Regulation of Epithelial Polarity

Epithelial cells constitute the most widespread and evolutionarily ancient mode of animal tissue organization. The functions of epithelia rely on their highly polarized architecture, in which specific proteins are restricted to apical, junctional, and basolateral surfaces. We are working to understand the mechanisms that give rise to and maintain this polarized distribution of membrane proteins, which epitomize subcellular specialization.

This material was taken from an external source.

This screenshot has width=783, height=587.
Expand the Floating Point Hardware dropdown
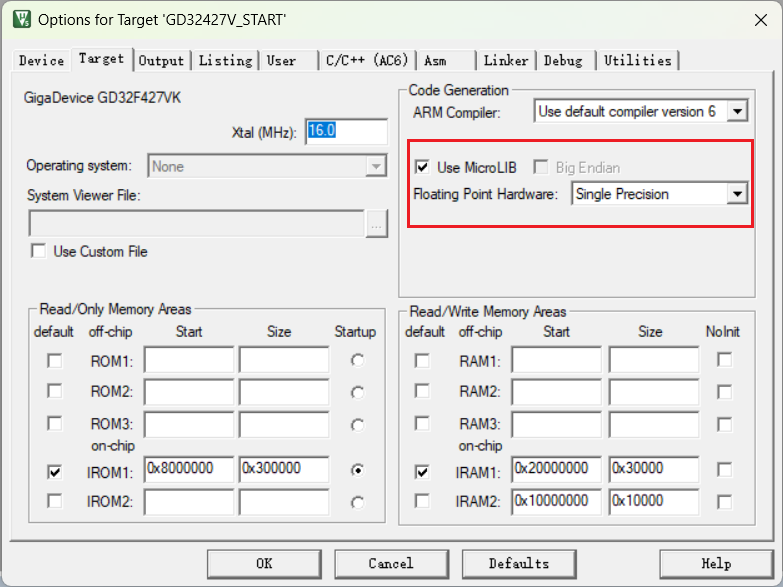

One line of investigation seeks to understand the cellular mechanism by which established polarity regulators control this polarized protein distribution. These regulators include three evolutionarily conserved groups of scaffolding proteins: the Par (-3/Par-6/aPKC) and Crumbs (/Stardust) complexes, which are found at the adherens junctions and apical surface respectively, and the Scribble (Discs-large/Lethal Giant Larvae) group of neoplastic TSGs that act at the basolateral surface. While increasingly well-characterized genetically and biochemically, their basic cellular polarizing activities remain mysterious. We also believe that novel insights can continue to come from unbiased genetic screens, and have designed several to isolate new regulators of epithelial polarity. For instance, studies of epithelial Dynein function have stressed the role of an additional class of gene products —polarized mRNAs— into the polarity paradigm, while the isolation of canonical endocytic regulators reveals the importance of not only polarized protein delivery but also removal in membrane polarization. Using these and other genes as entry points, we are studying the cellular and molecular mechanisms underlying their various polarizing activities in order to expand existing paradigms of epithelial polarity and obtain an integrated picture of how the cell achieves the proper apicobasal distribution of proteins.